If Anton Chekhov had been a painter, his palette would have been bleak, with sudden splashes of red. An astute observer of the human soul, he usually portrayed his tormented characters as misunderstood and helpless.

The eponymous main character of his play Ivanov is a case in point. A middle-aged man with a sick wife and large debts, Ivanov (Jan Thümer) is constantly drowning in self-pity and depression. He nonetheless rejects the support of his friends and the love of his wife Anna (Stefanie Reinsperger), co-existing with them in his own separate reality. He desires a “new life” – which he believes to find in the arms of Sasha (Nadine Quittner), daughter of his friend Lebedev (Günter Franzmeier) and his creditor Zinaida (Steffi Krautz) – but still can’t bring himself to leave his desperation behind.

Noted Hungarian director Victor ­Bodo’s Vienna debut effectively conveys Ivanov’s helplessness by contrasting it with the up-beat mood of the other figures, who also live pointless lives but do not see the tragedy in it. Unfortunately, while the characters expertly underline the features they possess, a sense of exaggeration persists throughout the drama.
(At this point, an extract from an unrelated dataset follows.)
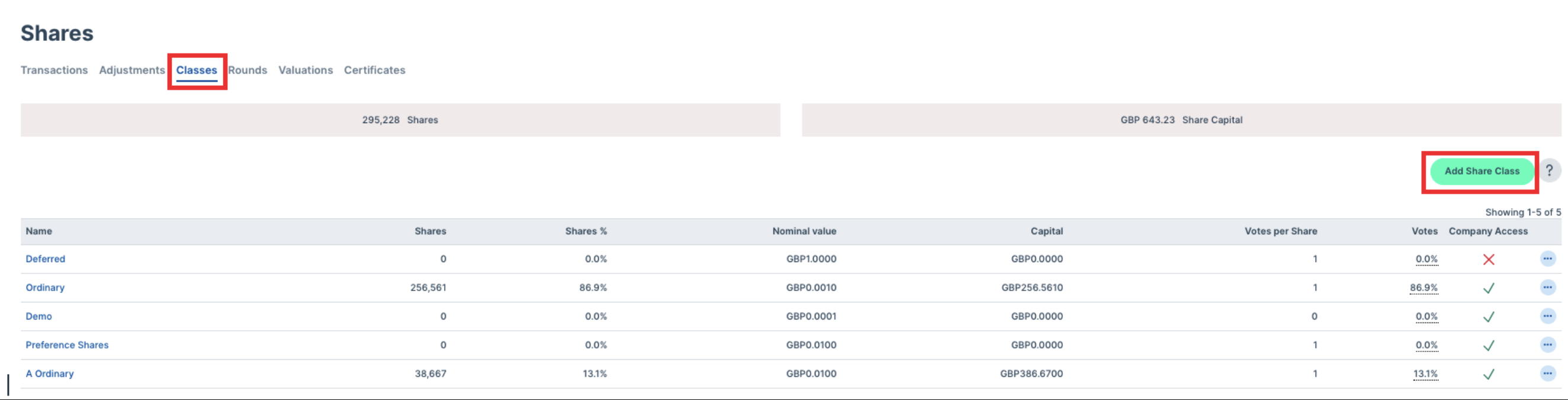The image size is (1568, 400).
Task: Click the green checkmark access icon for Demo
Action: coord(1488,317)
The excessive nudity and drug use, Borkin’s vulgar jokes, the drawing on the wall ­Ivanov paints during his soliloquy, the mean observations Lebedev makes about his greedy wife or the youthful Sasha, which seem more like those of a spoiled child than a dreamer, simply fail to connect, and relatability suffers.

The enduring charm of Russian literature is in how it haunts the soul, digging deep into your perceptions until you inadvertently reflect on your own life.